Le vendredi 3 janvier 2014 12:14:41 UTC+1, Robin Becker a écrit :
indeed
No, previously we had default of utf8 encoded strings in the lower levelsof the
code and we accepted either unicode or utf8 string literals as inputs to text
functions. As part of the port process we made the decision to change from
default utf8 str (bytes) to default unicode.
It's made no real difference to what we are able to produce or accept since utf8
or unicode can encode anything in the input and what can be produced depends on
fonts mainly.
I'm not sure if we have any non-bmp characters in the tests. Simple CJK etc etc
for the most part. I'm fairly certain we don't have any ability to handle
composed glyphs (multi-codepoint) etc etc
....
----
To Robin Becker
I know nothing about ReportLab except its existence.
Your story is very interesting. As I pointed, I know
nothing about the internal of ReportLab, the technical
aspects: the "Python part", "the used api for the PDF creation").
I have however some experience with the unicode TeX engine,
XeTeX, understand I'm understanding a little bit what's
happening behind the scene.
The very interesting aspect in the way you are holding
unicodes (strings). By comparing Python 2 with Python 3.3,
you are comparing utf-8 with the the internal "representation"

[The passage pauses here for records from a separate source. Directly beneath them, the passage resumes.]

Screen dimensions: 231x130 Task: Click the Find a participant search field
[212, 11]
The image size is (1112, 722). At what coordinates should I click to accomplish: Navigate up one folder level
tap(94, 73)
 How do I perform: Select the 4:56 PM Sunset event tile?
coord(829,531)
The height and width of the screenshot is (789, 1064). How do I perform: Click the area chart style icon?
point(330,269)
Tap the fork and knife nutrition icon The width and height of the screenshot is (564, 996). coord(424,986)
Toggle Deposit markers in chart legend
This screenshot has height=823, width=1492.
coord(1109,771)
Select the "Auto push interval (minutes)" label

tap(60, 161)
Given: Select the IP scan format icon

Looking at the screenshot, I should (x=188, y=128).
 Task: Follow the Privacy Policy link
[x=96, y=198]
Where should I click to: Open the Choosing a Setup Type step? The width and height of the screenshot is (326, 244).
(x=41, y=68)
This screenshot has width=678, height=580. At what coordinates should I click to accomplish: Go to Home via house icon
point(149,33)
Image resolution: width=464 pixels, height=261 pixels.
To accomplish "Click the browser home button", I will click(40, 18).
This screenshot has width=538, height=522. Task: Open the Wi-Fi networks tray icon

of Python 3.3 (the flexible string represenation).
In one sense, more than comparing Py2 with Py3.
It will be much more interesting to compare utf-8/Python
internals at the light of Python 3.2 and Python 3.3. Python
3.2 has a decent unicode handling, Python 3.3 has an absurd
(in mathematical sense) unicode handling. This is really
shining with utf-8, where this flexible string representation
is just doing the opposite of what a correct unicode
implementation does!
On the memory side, it is obvious to see it.
10020
On the performance side, it is much more complexe,
but qualitatively, you may expect the same results.
The funny aspect is that by working with utf-8 in that
case, you are (or one has) forcing Python to work
properly, but one pays on the side of the performance.
And if one wishes to save memory, one has to pay on the
side of performance.
In othe words, attempting to do what Python is
not able to do natively is just impossible!
I'm skipping the very interesting composed glyphs subject
(unicode normalization, ...), but I wish to point that
with the flexible string representation, one reaches
the top level of surrealism. For a tool which is supposed
to handle these very specific unicode tasks...
jmf